TUGAS SINGKAT 1>
Kembalikan bagian teks tentang orang Sumatera Barat dan film, mulai dari "Kini usaha-usaha seniman" dan berakhir pada "stasiun televisi lokal.", tanpa mengubah satu kata pun.

Apakah Orang Sumatera Barat bisa Bikin Film?

Hanya orang-orang yang tidak tahu sejarah yang akan mempertanyakan kemampuan orang Sumatera Barat membuat film. Baru saja Indonesia merdeka, orang Sumatera Barat sudah muncul sebagai tokoh-tokoh legendaris di dunia film. Mereka adalah Anjar Asmara, Usmar Ismail, Djamaludin Malik, Dr Abu Hanifah, dan Drs. Asrul Sani. Tokoh lain yang berasal dari Sumatra Barat adalah Roestam St. Palindih dan Dr Adnan Kapau Gani. Namun malangnya mereka kemudian lebih dikenal sebagai orang Jakarta, dan nama mereka tidak banyak dikenal di Sumatera Barat. Semangat mereka juga tidak menular ke dada seniman daerah yang terperangkap oleh mitos rendah diri karena tinggal jauh dari pusat kekuasaan.

Kini usaha-usaha seniman Sumatera Barat untuk mengikuti jejak pendahulu mereka di dunia film tanpa harus hijrah ke Jakarta sudah mulai menggeliat. Hal ini muncul sejalan dengan makin murahnya peralatan produksi seperti kamera dan komputer editing. Paling tidak seniman daerah Sumatera Barat sudah menghasilkan sinetron-sinetron lepas dan video dokumenter yang dikemas dalam CD kemudian ditayangkan dalam acara-acara sederhana. Untuk hadir di televisi memang masih memerlukan perjuangan panjang, kendati di Padang dan Bukittinggi sudah berdiri stasiun televisi lokal.

TUGAS SINGKAT 2>
Keluarkan sebagai tabel Markdown berkolom No dan Isi hanya baris-baris catatan mulai dari baris yang memuat "I will point(783,36)." dan berakhir pada baris yang memuat "[x=268, y=279]", kedua ujungnya termasuk. Lewati baris yang kosong.

CATATAN TERSEDIA>
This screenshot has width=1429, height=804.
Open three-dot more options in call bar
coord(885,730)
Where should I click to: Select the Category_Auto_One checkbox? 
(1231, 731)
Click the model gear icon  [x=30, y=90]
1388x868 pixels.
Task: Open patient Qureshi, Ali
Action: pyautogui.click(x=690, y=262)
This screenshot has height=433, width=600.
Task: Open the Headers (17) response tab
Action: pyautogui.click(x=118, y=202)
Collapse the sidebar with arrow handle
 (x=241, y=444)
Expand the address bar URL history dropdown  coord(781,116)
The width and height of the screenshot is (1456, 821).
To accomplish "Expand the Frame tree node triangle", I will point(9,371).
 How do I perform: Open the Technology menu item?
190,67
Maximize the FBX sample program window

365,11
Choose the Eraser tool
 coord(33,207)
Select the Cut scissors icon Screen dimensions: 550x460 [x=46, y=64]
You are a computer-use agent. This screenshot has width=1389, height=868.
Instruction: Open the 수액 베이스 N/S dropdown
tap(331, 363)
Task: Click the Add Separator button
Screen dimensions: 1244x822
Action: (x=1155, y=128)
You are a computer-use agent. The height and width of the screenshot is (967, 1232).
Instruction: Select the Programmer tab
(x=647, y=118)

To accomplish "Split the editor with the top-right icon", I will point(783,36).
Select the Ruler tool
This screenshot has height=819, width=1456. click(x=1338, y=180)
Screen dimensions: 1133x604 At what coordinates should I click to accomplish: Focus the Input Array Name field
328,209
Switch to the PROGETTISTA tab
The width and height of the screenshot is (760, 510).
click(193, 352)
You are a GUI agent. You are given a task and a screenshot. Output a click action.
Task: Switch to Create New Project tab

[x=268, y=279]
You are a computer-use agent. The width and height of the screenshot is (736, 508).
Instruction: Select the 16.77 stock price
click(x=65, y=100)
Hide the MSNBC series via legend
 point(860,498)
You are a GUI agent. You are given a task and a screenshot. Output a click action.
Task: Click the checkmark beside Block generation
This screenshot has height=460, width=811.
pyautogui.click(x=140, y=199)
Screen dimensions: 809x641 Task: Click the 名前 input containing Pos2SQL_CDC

JAWABAN TUGAS 1>
Kini usaha-usaha seniman Sumatera Barat untuk mengikuti jejak pendahulu mereka di dunia film tanpa harus hijrah ke Jakarta sudah mulai menggeliat. Hal ini muncul sejalan dengan makin murahnya peralatan produksi seperti kamera dan komputer editing. Paling tidak seniman daerah Sumatera Barat sudah menghasilkan sinetron-sinetron lepas dan video dokumenter yang dikemas dalam CD kemudian ditayangkan dalam acara-acara sederhana. Untuk hadir di televisi memang masih memerlukan perjuangan panjang, kendati di Padang dan Bukittinggi sudah berdiri stasiun televisi lokal.

JAWABAN TUGAS 2>
| No | Isi |
|---|---|
| 1 | To accomplish "Split the editor with the top-right icon", I will point(783,36). |
| 2 | Select the Ruler tool |
| 3 | This screenshot has height=819, width=1456. click(x=1338, y=180) |
| 4 | Screen dimensions: 1133x604 At what coordinates should I click to accomplish: Focus the Input Array Name field |
| 5 | 328,209 |
| 6 | Switch to the PROGETTISTA tab |
| 7 | The width and height of the screenshot is (760, 510). |
| 8 | click(193, 352) |
| 9 | You are a GUI agent. You are given a task and a screenshot. Output a click action. |
| 10 | Task: Switch to Create New Project tab |
| 11 | [x=268, y=279] |